Education (Miscellaneous Provisions) Bill 2007: Second Stage

 

2:00 pm

Photo of Paul Connaughton  SnrPaul Connaughton Snr (Galway East, Fine Gael)

I am delighted to contribute to the debate on the Education (Miscellaneous Provisions) Bill. I welcome the Bill. Like Deputy O'Connor, I do not have an educational background although a few members of my family are teachers. Something had to be done about disruptive students. I hope this legislation will address the problem but as the Minister is aware there is "many a slip 'tween cup and lip" and legislation brought before the House often takes on a different hue by the time it is passed. However, the Oireachtas is sending a signal to teachers throughout the country that they can expect some help from the establishment in dealing with this problem.

I listened carefully to Deputy O'Sullivan and others who spoke about the other side of this coin and the balance required. I spend a good deal of time speaking to teachers and principals in east Galway and I was told by a principal in a post-primary school there that the disruption can be so bad on occasions that he feels he should wear shin guards to school. Thankfully, those cases are in the minority but one bad apple in the barrel can disrupt the entire class if they are allowed continue with the behaviour. If the class brat is allowed to upset the whole class a copycat syndrome can develop and others in the class will think they can get away with the same behaviour. That is a major problem, particularly in larger schools. Some students can be controlled at a certain level but if they see another student getting away with disruptive behaviour, they will do the same.

Being a principal of a school is a difficult job for a variety of reasons I do not have the time to go into now. Disruptive students take up much teachers' and principals' time. We all appreciate that there must be checks and balances but in regard to corporal punishment the pendulum has swung too far the other way. My generation experienced corporal punishment, and there is no doubt that was a difficult time to be in school; there was not much talk about the rights of children. I have no time for corporal punishment, nor has any other Member, but the pendulum began to swing the other way as happens in modern democracies. In the past eight or ten years in particular, the news got out that a pupil cannot be touched, regardless of what he or she does. Whether that is right or wrong, that is the perception. This legislation will redress that somewhat and I hope the teachers, principals and vice-principals who will examine it when it is passed will believe they are in a slightly better position in that they will now know where the battle lines are drawn, which was not clear previously.

I do not have enough involvement in education to know how the appeal system will work. It appears satisfactory but I assume some clever person will drive a coach and four through it before too long; it is our job to close off any such loopholes if that happens.

I could spend the next half hour rattling off examples of cases involving disruptive students. Some of the students involved are so ferocious in their intent that not only can the teachers not control them but the gardaí are unable to do anything with them. Some students of 13, 14, 17 or 18 years of age are at a stage in their lives that, regardless of the arm of the State involved, even if it is the Garda, they will upset it.
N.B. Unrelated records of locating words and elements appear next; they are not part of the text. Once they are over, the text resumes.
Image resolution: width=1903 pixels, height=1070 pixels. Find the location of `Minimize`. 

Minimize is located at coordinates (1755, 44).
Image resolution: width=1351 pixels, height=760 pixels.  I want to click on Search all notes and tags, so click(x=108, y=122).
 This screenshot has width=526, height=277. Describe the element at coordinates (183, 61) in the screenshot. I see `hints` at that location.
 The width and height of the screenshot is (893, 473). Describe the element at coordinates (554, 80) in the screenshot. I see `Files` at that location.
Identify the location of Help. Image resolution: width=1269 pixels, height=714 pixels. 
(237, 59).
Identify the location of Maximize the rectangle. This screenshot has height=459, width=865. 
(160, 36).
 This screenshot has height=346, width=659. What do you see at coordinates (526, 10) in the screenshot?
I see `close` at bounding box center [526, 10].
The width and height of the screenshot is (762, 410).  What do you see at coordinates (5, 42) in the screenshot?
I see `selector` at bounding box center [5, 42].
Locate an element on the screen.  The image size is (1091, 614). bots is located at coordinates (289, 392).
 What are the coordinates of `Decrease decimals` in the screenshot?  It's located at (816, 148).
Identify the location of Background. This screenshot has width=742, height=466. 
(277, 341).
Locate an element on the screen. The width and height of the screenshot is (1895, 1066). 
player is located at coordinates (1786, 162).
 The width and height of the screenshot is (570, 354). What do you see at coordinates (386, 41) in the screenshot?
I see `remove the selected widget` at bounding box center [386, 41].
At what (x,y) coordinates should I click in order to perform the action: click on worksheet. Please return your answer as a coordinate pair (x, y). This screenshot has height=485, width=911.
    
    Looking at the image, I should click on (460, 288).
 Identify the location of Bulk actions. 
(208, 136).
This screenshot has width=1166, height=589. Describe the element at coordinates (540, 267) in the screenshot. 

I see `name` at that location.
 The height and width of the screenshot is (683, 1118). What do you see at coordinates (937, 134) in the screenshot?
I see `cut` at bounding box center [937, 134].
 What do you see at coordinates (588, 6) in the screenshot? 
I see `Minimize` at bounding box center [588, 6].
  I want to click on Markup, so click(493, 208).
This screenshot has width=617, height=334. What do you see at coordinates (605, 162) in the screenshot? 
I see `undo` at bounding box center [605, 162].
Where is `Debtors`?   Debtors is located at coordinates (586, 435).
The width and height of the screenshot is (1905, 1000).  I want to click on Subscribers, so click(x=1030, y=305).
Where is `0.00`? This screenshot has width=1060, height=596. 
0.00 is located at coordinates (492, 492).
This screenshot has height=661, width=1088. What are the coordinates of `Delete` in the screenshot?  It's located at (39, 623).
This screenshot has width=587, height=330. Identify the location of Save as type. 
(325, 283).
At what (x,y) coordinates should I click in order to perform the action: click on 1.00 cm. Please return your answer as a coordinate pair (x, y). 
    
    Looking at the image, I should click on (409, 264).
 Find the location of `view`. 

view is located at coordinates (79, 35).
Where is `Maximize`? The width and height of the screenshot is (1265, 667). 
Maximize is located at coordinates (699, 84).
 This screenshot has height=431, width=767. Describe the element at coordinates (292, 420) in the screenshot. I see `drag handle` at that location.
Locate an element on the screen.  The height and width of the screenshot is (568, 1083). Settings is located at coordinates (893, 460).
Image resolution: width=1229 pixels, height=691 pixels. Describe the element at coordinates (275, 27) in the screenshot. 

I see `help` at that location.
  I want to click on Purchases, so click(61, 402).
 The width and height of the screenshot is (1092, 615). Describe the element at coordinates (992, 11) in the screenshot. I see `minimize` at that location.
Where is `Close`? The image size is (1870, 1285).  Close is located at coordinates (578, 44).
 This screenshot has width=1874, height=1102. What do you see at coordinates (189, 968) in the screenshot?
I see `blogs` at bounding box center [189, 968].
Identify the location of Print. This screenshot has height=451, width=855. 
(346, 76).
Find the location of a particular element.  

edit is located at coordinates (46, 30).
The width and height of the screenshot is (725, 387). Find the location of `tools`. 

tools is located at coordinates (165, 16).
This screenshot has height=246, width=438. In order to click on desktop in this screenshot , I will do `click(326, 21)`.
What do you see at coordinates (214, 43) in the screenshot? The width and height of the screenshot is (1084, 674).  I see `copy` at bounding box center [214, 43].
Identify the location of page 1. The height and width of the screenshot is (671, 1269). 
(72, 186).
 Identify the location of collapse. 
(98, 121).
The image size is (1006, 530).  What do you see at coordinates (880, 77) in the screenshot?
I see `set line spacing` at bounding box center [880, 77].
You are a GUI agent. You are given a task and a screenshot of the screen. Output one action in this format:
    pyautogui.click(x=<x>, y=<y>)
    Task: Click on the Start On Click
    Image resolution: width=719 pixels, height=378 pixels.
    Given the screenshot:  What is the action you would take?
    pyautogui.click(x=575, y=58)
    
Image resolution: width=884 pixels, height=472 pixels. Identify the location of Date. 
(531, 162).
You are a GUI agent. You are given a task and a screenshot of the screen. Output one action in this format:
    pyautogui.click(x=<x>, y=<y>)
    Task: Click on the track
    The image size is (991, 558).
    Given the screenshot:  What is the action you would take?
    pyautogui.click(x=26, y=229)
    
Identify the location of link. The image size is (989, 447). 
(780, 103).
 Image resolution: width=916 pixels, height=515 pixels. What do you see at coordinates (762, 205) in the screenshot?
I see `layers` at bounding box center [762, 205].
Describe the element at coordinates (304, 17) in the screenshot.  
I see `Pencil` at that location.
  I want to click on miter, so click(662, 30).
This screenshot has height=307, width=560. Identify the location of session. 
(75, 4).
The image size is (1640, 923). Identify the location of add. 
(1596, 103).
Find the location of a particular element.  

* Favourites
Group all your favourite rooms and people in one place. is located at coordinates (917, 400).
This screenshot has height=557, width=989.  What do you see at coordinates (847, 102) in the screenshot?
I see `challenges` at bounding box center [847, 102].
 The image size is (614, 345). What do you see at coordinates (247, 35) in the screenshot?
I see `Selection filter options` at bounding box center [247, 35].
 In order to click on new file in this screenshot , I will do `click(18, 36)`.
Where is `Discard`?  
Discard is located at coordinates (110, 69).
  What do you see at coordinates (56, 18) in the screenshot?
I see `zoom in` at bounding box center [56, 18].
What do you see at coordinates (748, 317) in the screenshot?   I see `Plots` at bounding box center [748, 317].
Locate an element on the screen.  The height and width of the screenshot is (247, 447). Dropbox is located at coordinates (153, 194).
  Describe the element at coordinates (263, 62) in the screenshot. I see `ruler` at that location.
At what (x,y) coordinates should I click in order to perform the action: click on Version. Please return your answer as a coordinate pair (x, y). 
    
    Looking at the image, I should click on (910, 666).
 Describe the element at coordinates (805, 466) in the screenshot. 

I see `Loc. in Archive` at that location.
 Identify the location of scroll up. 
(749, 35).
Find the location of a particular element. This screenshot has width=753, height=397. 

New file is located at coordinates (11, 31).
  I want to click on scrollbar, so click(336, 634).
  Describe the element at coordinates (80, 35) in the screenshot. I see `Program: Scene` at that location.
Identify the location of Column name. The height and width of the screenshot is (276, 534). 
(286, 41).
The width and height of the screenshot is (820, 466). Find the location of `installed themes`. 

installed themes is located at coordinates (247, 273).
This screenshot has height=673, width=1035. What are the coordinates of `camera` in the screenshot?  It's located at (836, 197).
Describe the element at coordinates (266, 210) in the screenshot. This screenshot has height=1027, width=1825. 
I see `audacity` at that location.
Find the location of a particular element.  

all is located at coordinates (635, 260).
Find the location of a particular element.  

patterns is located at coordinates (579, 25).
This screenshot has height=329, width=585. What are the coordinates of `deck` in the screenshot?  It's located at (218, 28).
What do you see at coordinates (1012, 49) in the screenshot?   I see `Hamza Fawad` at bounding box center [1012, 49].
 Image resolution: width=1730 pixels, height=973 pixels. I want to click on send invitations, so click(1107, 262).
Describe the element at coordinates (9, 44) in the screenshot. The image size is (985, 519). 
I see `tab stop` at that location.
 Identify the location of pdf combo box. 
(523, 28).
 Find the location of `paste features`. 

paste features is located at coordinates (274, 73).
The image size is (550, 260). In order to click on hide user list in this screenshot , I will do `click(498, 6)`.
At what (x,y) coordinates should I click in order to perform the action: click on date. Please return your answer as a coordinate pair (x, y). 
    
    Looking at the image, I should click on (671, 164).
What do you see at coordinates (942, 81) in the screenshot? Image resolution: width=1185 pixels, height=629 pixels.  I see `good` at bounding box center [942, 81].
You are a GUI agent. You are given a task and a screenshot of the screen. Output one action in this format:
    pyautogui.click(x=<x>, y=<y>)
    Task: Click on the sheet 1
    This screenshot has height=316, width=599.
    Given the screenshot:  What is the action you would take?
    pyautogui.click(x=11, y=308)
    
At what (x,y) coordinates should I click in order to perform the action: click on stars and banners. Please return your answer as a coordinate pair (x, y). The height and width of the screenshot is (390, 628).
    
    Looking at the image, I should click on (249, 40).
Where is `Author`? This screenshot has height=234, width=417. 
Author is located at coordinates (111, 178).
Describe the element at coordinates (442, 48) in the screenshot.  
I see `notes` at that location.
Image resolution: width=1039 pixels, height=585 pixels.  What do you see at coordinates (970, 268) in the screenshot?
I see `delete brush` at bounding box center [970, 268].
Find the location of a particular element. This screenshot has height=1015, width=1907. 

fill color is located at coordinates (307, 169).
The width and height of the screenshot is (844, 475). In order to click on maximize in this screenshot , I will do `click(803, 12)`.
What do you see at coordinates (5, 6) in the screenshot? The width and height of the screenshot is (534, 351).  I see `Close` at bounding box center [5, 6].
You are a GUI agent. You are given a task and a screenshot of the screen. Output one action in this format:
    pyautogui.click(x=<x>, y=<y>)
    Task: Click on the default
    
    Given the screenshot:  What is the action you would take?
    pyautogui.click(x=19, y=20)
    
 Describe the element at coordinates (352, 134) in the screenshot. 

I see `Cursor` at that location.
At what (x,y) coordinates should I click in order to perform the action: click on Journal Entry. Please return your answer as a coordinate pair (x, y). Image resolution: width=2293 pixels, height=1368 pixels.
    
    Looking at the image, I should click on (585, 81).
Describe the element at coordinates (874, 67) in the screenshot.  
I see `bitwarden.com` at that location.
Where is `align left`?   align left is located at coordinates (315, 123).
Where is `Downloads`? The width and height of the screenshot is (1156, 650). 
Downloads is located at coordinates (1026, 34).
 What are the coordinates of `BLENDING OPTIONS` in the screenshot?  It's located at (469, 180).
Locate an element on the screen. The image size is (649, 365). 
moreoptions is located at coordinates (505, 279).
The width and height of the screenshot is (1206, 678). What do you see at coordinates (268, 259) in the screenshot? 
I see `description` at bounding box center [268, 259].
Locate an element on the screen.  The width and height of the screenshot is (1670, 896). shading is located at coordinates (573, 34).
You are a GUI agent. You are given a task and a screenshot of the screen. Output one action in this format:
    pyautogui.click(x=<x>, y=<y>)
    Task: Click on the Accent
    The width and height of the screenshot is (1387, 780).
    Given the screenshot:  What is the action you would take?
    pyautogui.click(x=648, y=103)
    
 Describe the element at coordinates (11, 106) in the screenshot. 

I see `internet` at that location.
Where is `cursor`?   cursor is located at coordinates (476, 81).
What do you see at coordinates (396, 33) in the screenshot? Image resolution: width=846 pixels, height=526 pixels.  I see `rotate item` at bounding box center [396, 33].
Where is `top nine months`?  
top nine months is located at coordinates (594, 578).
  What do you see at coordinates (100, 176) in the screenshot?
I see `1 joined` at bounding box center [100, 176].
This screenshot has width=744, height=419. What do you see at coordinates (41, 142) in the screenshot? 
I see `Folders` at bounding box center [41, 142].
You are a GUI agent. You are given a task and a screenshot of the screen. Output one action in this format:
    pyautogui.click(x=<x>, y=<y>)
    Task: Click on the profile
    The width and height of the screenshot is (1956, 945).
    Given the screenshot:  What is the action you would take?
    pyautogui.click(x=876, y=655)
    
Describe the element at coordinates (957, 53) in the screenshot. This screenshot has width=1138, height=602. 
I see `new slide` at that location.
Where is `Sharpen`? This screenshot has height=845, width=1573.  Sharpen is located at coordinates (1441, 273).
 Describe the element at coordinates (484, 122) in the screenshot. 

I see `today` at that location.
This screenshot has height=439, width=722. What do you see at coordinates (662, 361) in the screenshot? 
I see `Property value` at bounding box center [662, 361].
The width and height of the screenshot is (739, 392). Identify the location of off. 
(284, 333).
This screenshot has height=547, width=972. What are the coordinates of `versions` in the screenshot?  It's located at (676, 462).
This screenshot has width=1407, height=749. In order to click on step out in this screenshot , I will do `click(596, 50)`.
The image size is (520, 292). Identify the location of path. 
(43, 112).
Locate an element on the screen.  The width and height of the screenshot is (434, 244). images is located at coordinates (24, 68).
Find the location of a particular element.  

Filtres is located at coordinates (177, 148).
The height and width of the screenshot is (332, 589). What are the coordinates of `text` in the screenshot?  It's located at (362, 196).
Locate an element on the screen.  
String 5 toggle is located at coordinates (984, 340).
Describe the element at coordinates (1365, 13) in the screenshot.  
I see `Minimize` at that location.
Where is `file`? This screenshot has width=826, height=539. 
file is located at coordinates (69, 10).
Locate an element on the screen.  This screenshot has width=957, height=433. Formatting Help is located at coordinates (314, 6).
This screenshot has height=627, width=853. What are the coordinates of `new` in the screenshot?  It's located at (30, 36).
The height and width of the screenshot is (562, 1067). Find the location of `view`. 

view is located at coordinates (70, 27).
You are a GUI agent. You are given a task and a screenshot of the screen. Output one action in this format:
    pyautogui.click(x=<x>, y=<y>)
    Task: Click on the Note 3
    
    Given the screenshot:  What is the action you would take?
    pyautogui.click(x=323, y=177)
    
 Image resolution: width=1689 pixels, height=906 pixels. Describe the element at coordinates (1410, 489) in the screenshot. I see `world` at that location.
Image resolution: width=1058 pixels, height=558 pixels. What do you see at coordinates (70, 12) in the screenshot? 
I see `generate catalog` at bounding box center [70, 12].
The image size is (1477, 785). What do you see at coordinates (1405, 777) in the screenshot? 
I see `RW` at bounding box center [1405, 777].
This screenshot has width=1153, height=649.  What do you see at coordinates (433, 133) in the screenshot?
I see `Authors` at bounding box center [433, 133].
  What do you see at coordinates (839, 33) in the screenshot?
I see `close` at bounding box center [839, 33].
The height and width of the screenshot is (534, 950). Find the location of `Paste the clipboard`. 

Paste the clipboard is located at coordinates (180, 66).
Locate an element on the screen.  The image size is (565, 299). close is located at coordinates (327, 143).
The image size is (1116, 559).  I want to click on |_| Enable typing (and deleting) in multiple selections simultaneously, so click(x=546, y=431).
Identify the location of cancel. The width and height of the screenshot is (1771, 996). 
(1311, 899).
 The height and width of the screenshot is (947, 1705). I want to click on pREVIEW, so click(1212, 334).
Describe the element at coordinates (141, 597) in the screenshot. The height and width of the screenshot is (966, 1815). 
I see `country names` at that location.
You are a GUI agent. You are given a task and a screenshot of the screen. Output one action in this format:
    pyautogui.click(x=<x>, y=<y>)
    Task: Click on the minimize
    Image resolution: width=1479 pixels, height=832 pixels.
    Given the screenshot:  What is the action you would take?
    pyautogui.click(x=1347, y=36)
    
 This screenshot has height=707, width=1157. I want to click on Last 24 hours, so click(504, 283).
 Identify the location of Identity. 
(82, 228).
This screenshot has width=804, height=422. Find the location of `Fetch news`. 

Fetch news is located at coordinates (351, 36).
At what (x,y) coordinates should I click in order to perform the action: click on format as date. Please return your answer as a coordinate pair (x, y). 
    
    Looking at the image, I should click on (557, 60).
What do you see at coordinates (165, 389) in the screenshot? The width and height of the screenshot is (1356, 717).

I am aware of some remarkable cases where the disruption was so bad the students were eventually expelled. In one case it took almost two years to do this during which time there were case conferences and outside agencies became involved. While all that was going on the school was being thrashed. That is the problem with this kind of behaviour.

I hope the message goes out from this Chamber that there will be no room in schools for students who are overly disruptive, whose behaviour places other students at a major disadvantage and where the dignity of teachers is impugned. I will address the question of where such students should be placed, because that will have to be done.

I did not hear it mentioned in the debate earlier, and perhaps it is not politically correct to talk about it, but I do not understand the reason all the responsibility for a child's education is placed on the school authorities. Schools play a major role and formal education is one of the most important aspects of a child's upbringing but more emphasis must be put on the family and the parents in the case of disruptive students. Many will argue that if one has responsible parents, one will not have disruptive students. A school principal informed me that he had one of his teachers trailing a family in a large town in County Galway for several months to see why the children were not attending school. The teacher finally met the father who assured him his three children would be at the school the following morning but only if the teacher paid him. No one will doubt there is more trouble in that home than was mentioned at the door to the teacher.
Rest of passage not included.